I’m not compelled to answer her question because we’re interrupted by the king’s slaves, who beg admittance to deliver platters of food for our supper.
Tala makes them wait as she finishes dressing me. A touch of red ochre to my lips and I am left to recline upon cushions on the floor, where I will receive the king. Meanwhile, my husband stands awkwardly in the doorway with his slaves and our dinner.
King Juba is ten years my senior, and the years sit well on him. He’s a man with a head of thick dark hair and high cheekbones. I’ve always liked the look of him, and I see that tonight he’s resplendent in a purple tunic embroidered with pearls.
He is a handsome man; perhaps my duty will not be so unpleasant.
When we’re alone, the king takes his place on cushions beside the low table. A flicker of lamplight shadows his eyes, so I cannot read his expression. I offer him first choice from the plate of lamb shank braised with quince and cinnamon, saying, “I hope I didn’t make you wait so long that it’s turned cold.”
Juba cocks an eyebrow. “Do you refer to our meal or to your bed?”
I smile at his cutting joke, for it reminds me that the king can be witty.
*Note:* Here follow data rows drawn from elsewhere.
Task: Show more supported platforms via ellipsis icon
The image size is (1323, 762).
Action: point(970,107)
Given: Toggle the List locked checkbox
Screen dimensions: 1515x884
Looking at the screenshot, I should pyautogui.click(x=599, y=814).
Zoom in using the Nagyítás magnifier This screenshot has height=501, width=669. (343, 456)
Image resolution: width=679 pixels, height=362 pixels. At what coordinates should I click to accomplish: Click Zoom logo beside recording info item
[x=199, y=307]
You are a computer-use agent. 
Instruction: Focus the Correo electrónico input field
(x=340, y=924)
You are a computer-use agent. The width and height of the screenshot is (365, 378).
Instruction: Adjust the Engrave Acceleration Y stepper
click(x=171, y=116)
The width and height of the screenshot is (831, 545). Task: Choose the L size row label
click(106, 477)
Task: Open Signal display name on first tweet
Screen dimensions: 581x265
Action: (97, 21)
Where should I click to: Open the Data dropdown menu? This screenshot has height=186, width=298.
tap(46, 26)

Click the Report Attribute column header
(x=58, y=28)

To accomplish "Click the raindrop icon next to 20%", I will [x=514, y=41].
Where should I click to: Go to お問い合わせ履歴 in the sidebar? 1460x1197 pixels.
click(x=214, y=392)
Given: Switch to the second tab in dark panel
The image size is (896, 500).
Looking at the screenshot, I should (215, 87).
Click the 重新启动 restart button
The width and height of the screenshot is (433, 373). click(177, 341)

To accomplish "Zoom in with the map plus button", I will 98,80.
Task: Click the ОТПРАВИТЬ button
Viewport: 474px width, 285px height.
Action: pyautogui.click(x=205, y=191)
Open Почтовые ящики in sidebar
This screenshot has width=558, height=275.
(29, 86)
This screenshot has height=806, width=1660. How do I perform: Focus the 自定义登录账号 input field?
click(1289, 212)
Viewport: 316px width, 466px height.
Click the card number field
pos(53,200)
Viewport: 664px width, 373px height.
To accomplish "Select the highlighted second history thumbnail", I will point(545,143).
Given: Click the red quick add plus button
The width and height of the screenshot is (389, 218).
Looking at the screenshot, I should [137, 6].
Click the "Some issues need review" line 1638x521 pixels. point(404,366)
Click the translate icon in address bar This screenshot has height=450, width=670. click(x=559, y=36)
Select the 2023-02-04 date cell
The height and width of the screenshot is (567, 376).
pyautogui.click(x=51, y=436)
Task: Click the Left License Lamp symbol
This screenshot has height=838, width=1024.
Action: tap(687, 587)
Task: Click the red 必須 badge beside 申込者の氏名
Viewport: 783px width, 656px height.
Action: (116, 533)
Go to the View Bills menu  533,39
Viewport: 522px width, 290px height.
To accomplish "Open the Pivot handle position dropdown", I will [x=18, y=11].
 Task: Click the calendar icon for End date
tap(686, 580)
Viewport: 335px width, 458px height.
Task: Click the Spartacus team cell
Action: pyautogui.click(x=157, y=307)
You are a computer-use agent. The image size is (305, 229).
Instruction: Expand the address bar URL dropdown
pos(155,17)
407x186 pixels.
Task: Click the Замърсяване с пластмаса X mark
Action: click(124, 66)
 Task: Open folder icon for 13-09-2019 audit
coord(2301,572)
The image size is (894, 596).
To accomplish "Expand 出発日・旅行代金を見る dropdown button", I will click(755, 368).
Tearing a piece of warm bread from the loaf, I use it to scoop up a little of the meat. The aromatic dish is delicious and I’m grateful that he’s arranged for this private meal, as I’m uncertain I could bear with any dignity the ribald jests of our courtiers, who take an interest in our long-awaited reunion. It is already difficult enough to woo and be wooed without the eyes of others upon us.
“Will you have wine?” I ask.
The king shakes his head. “I had enough when we were apart.”
It is, I think, his apology for the way I found him when I returned to Mauretania. He was abed in daylight, drunk to the point of illness. Nevertheless, I now fill his goblet near to overflowing, saying, “It’s my opinion that tonight we should drink to excess. My parents formed the Society of Inimitable Livers . . . We should see whether it’s possible to imitate them after all.”
“As I remember it, the girl I married wasn’t overly fond of wine or frivolity.”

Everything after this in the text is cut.